Por Por Federico Hernández Aguilar*

2014-10-07 5:00:00

En el año 2003, dos diputados del PCN abandonaron su partido y pidieron incorporarse a una fracción política de la que yo era parte. Si bien los comicios legislativos de aquel año eran todavía recientes, muchos de mis colegas de partido declararon su beneplácito por el “oportuno” transfuguismo que beneficiaba a nuestro grupo parlamentario. En mi caso, sin embargo, creí necesario externar (en público y en privado) el profundo desagrado que aquel asunto me causaba. Señalé que, en política, quien traiciona a mi adversario puede brindarme una satisfacción momentánea, pero nada me garantiza que su lealtad hacia mí será más fuerte.

Los principios éticos son tales cuando no dependen de coyunturas. La moralidad o inmoralidad de una acción no está dada por los beneficios que otorga a quien sea, incluidos uno mismo o la organización a la que se pertenece. Si el transfuguismo es objetivamente perverso, lo es siempre; nuestras conveniencias políticas jamás vuelven correcto lo incorrecto. En aquel momento, de hecho, mi valoración sobre los tránsfugas pecenistas coincidía con la de Schafik Handal, que desde la bancada opositora recordaba que la traición de aquel par de diputados se había perpetrado, en primer lugar, contra sus propios electores.

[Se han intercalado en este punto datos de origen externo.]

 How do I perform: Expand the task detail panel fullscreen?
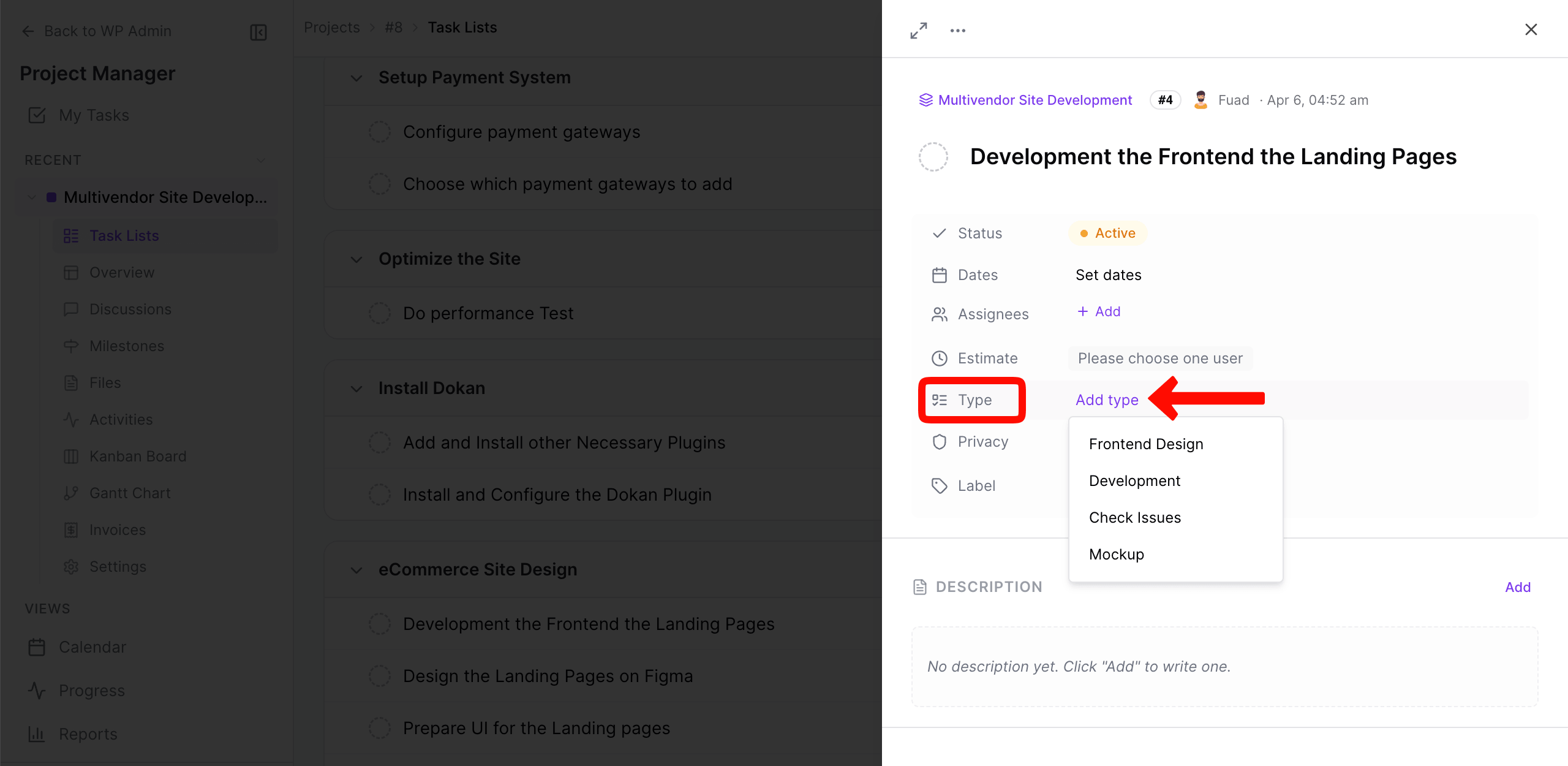click(x=918, y=29)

La alegría de mis colegas de fracción era equivocada en 2003; Schafik y yo, en cambio, teníamos razón. A la vuelta de algunos años, aquellos dos tránsfugas tampoco iban a mostrar mayores escrúpulos para modificar otra vez sus lealtades. En 2012 abandonarían a los electores de ARENA con la misma frescura y ausencia de argumentos con que habían traicionado a los electores del PCN una década antes. La diferencia es que quienes esta vez señalarían su inmoralidad serían los areneros, mientras que los voceros del FMLN, alejándose de Schafik, invocarían el artículo 125 de nuestra Constitución para justificar el transfuguismo, ahora en su provecho. ¡Qué virajes éticos de vértigo se permiten algunos sin sonrojarse!

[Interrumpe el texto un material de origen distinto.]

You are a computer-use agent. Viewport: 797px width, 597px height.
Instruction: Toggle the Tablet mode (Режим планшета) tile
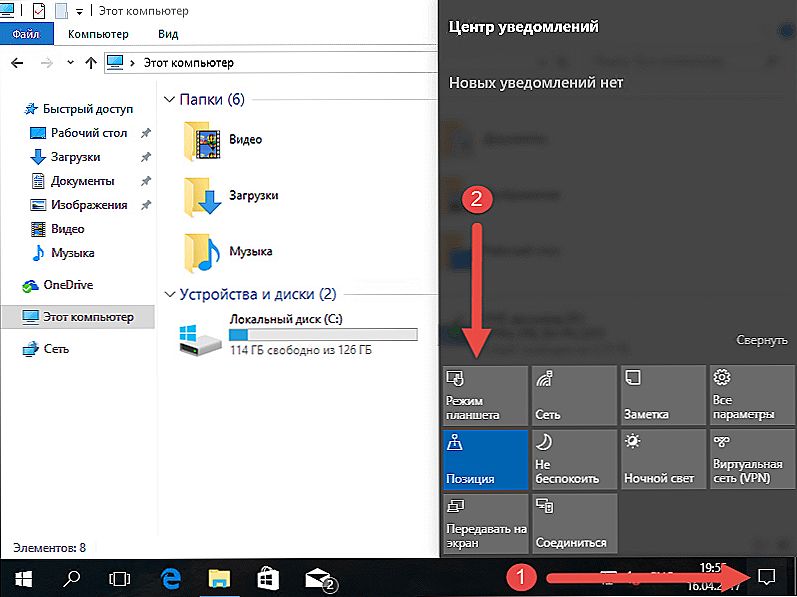[484, 395]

Por eso, más allá de las valoraciones estrictamente jurídicas que cabe hacer a la reciente sentencia contra los tránsfugas, lo trascendental es la formidable condena moral que expresa. Comprimiéndolo mucho, ¿qué viene a decir este fallo? Pues que constituye una defraudación a nuestra ley primaria, y a los principios éticos más elementales, el que alguien prometa durante una campaña electoral representar las ideas y los valores políticos de sus electores, para luego traicionarlos impunemente desde el escaño otorgado a él por esos mismos electores. El fraude se comete, de entrada, contra el votante, porque es suya la decisión soberana de establecer determinados equilibrios en la Asamblea Legislativa a través de la representación que ejercen los diputados.

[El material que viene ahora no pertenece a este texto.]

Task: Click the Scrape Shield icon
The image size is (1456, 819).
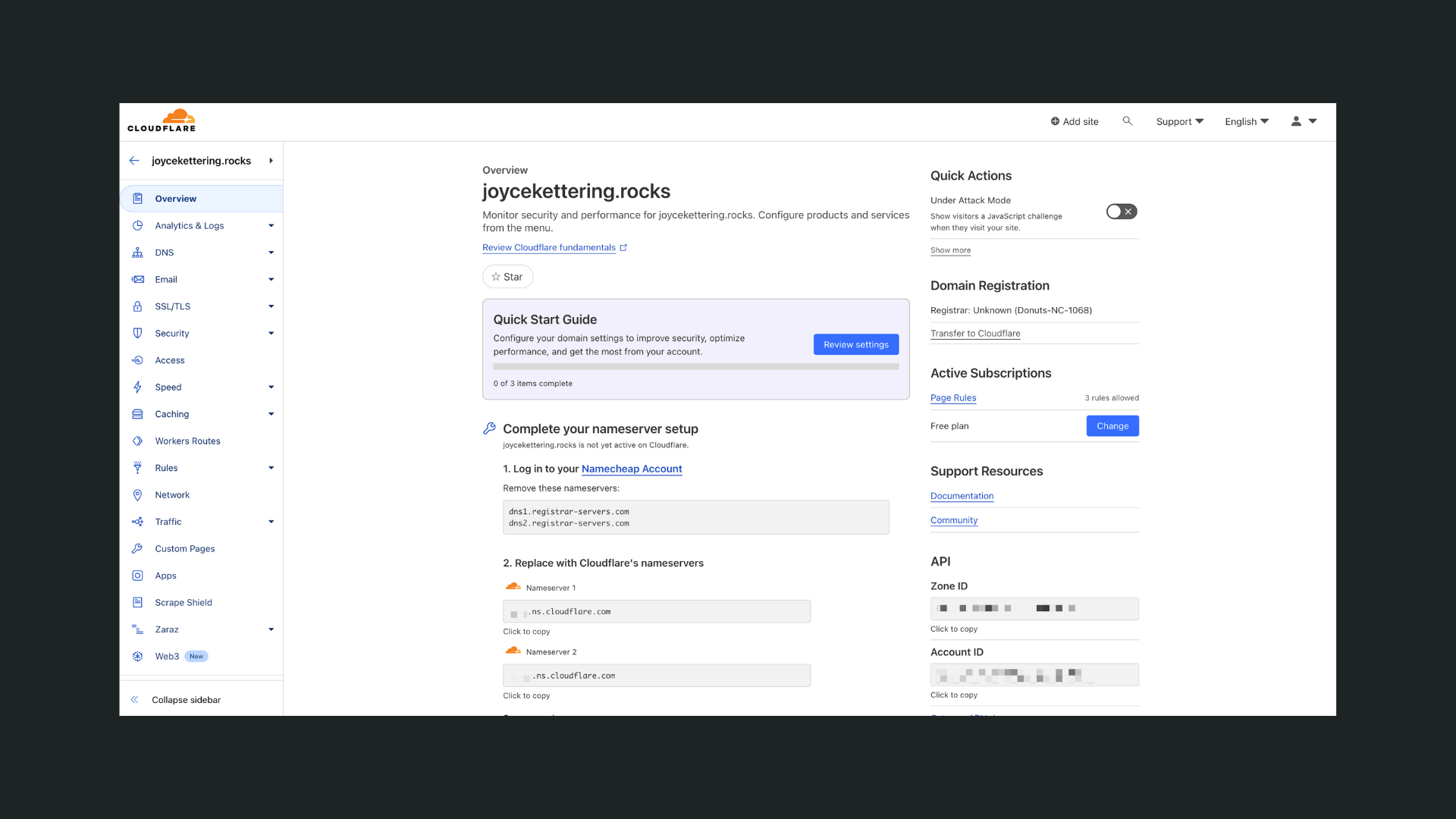Action: click(137, 602)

Un legislador, en virtud del Art. 125, puede perfectamente estar en contra de una decisión partidaria y votar diferente –este servidor lo hizo cuando estuvo en la Asamblea–, pero no debe separarse de todas las decisiones y votar siempre distinto de su fracción sin ofrecer argumentos convincentes. Semejante conducta trastoca el orden y la pluralidad política que los ciudadanos han dispuesto desde las urnas, además de violentar el mecanismo de la representación popular. También socava la credibilidad misma del sistema de partidos, observación que los políticos tendrían que estarle agradeciendo a la Sala de lo Constitucional en lugar de reprochárselo.

Esta sentencia no impedirá, desde luego, que un diputado ponga a la venta su conciencia y, en el momento dado, traicione a sus electores votando por un presupuesto desfinanciado o por un paquete impositivo dañino para la economía. ¡Imposible poner cercos a la miseria humana! Pero también es cierto que la demanda de explicaciones por parte de la ciudadanía –y de quienes eligieron a ese diputado en particular– cuenta hoy con un fundamento constitucional sólido para respaldar sus justos reclamos, lo que redundará en formas de control ciudadano más exigentes.

La sentencia tiene sus límites, pero la pena moral que entraña es histórica. Debemos aprovecharla todos los ciudadanos que deseamos mejores y más íntegros servidores públicos.

*Escritor y columnista de El Diario de Hoy.